YOUR INSTRUCTIONS:
From the line containing "Click the Transaction no label" down to the final line of the entries below, return each line exactly and drop the pictures.

··· MATERIAL PROVIDED

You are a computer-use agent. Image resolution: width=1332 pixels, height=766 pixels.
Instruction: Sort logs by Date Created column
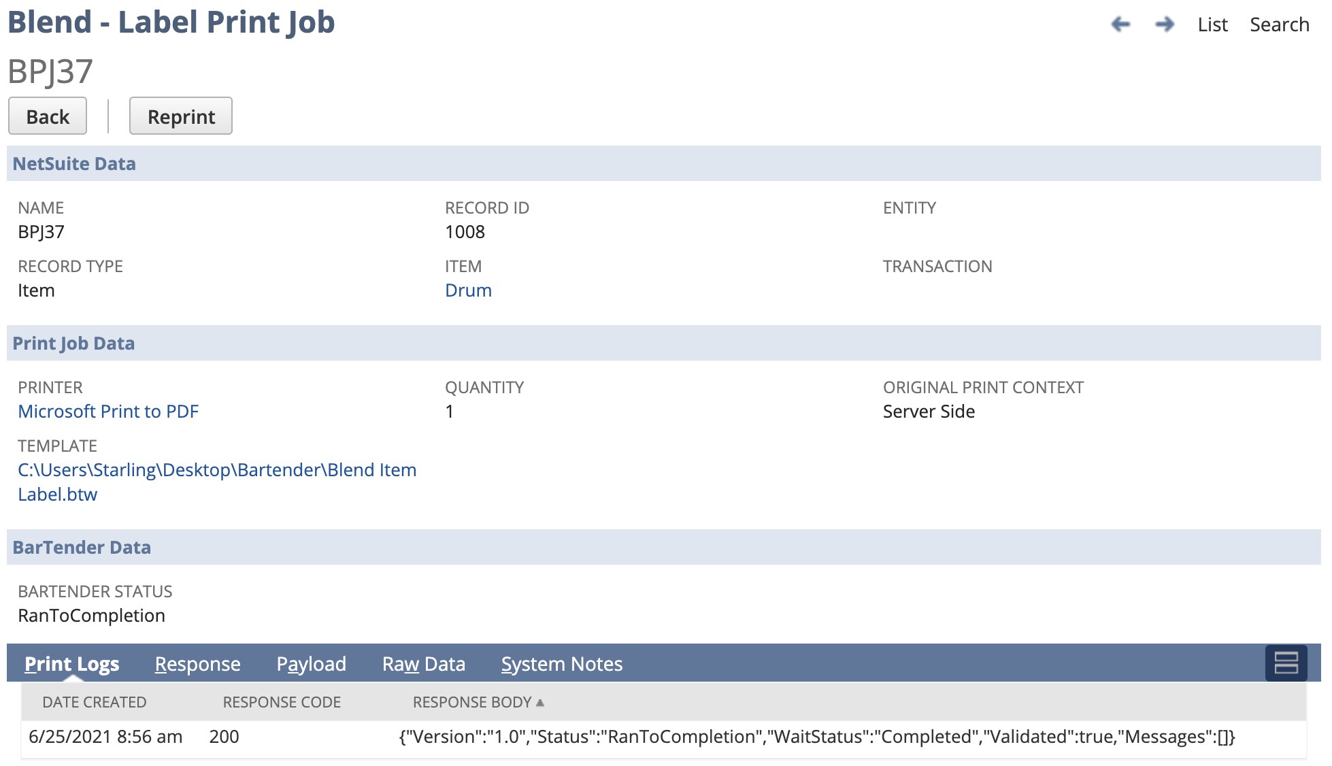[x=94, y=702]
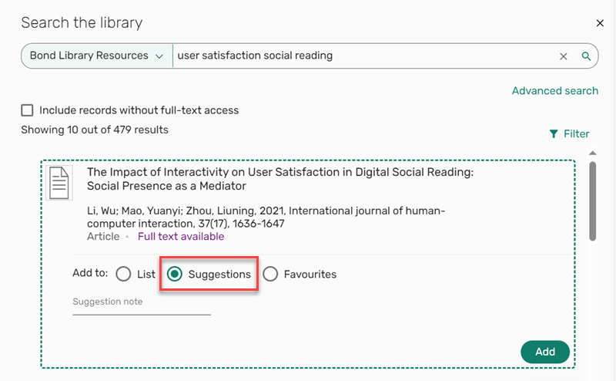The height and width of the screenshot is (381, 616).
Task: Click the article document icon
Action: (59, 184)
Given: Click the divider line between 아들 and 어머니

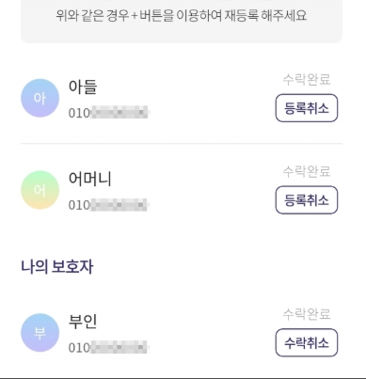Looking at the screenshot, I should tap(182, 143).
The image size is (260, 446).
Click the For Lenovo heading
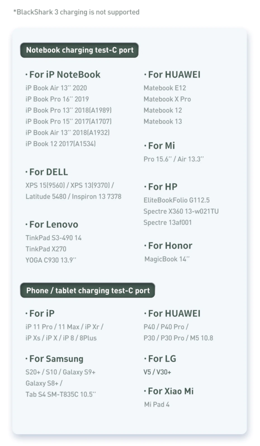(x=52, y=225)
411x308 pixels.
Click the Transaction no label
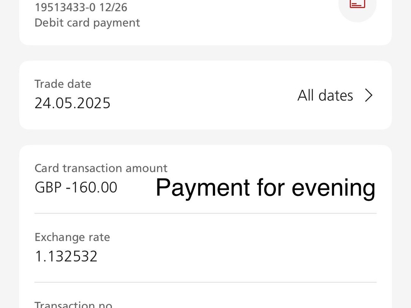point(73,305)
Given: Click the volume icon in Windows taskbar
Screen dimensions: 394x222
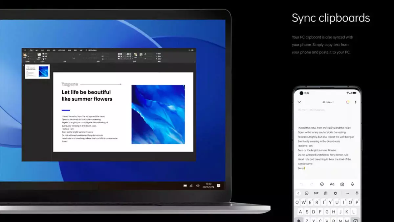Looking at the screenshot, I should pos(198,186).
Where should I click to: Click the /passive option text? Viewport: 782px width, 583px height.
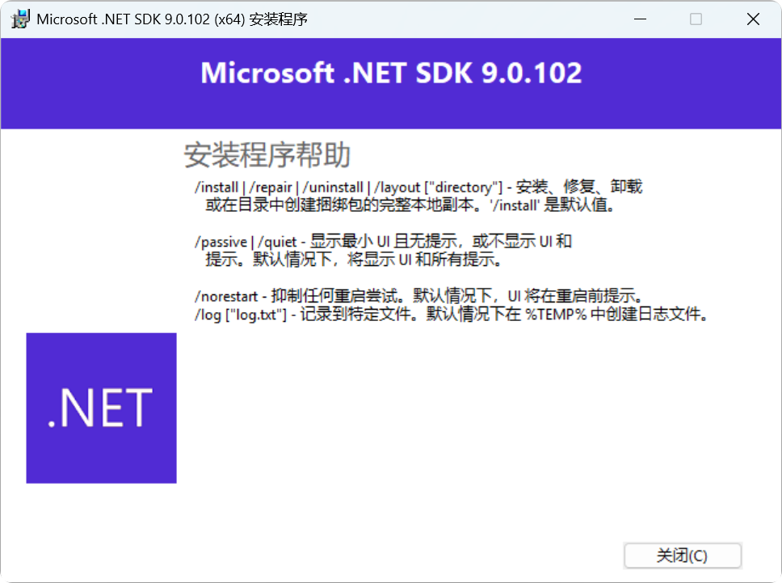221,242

······

ANSWER SECTION:
Click the Transaction no label
point(73,305)
Given: Click the volume icon in Windows taskbar
Screen dimensions: 394x222
Looking at the screenshot, I should pos(198,186).
Where should I click to: Click the /passive option text? Viewport: 782px width, 583px height.
221,242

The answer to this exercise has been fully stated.